The mood of the game is certainly reminiscent of the original movie. It's written as a comedy, but much of the atmosphere puts it closer to the horror genre. I got more chills from this game than from what passes for horror games these days (the exception being Silent Hill, which I still don't like to play after sundown). Perhaps this is a result of knowing for a fact that a dangerous entity is in the room, you just don't know where. Also, it can move through walls and you can't.

In terms of gameplay, James Rolfe put it rather succinctly when he said that had this been any other franchise the game would have been average, but as a Ghostbusters game it was brilliant. What is simultaneously the game's greatest strength and weakness is that much of the game mechanics are just like the movie. If you're not a big Ghostbusters fan, the game mechanic where you have to wrangle ghosts into the ghost traps could start to feel like it breaks the flow of an otherwise fast-paced shooter. The game's accuracy to the movies arguably hurts the gameplay.
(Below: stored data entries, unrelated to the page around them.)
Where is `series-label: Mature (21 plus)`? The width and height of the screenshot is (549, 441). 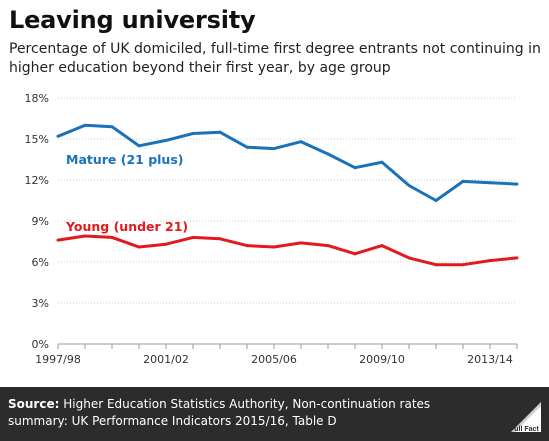 series-label: Mature (21 plus) is located at coordinates (125, 160).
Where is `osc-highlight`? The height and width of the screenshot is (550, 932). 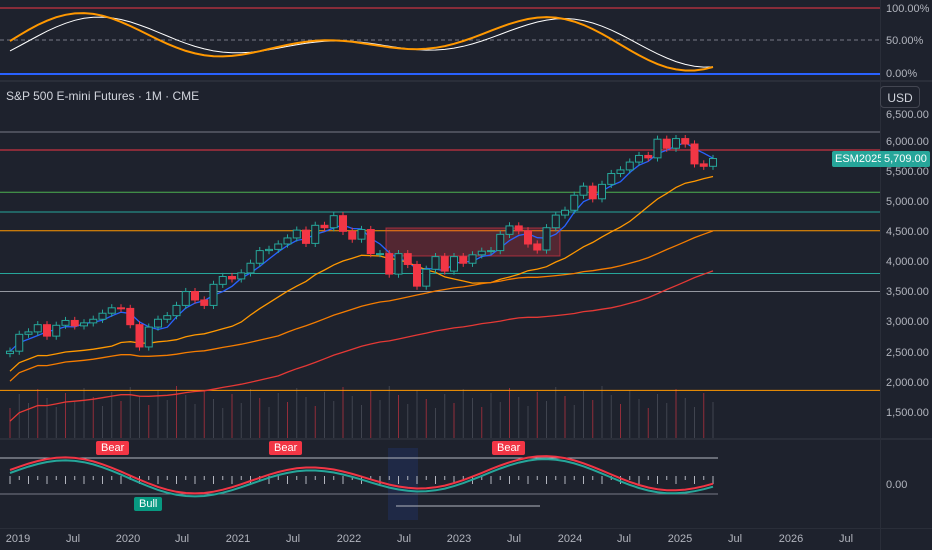
osc-highlight is located at coordinates (403, 484).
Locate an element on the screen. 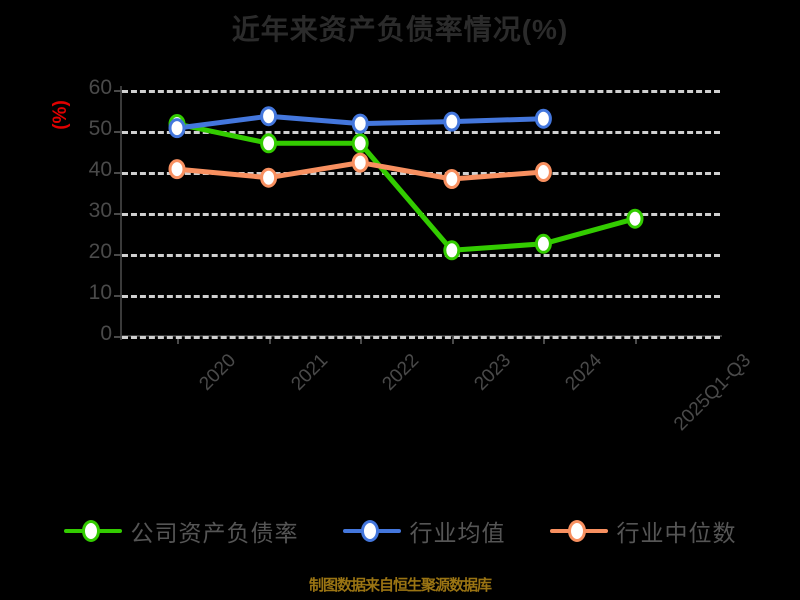  y-axis-tick-label: 60 is located at coordinates (100, 88).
I, on the other hand, spent a good part of my childhood running around the backyard with a plastic "proton pack" strapped to my back. In the case of myself and people like me the fact that gameplay mechanics are "just like the movies" is the whole point of the game mechanics in Ghostbusters. If you're a big Ghostbusters fan then dragging ghosts into your traps with a particle gun isn't a break in the action's pacing, it is the action. I enjoyed hunting down ghostly clues with a PKE meter, but I can see how others might find it tedious.

If you're a fan of the movies (or, to a lesser extent, the cartoon series) then this game is probably a worthwhile purchase. If you didn't like Ghostbusters as much as folks like me or are otherwise unfamiliar with the franchise, you may still have fun with this game. The key word is "may". In the case of non-fans, a weekend rental is highly recommended before you take the plunge and buy it.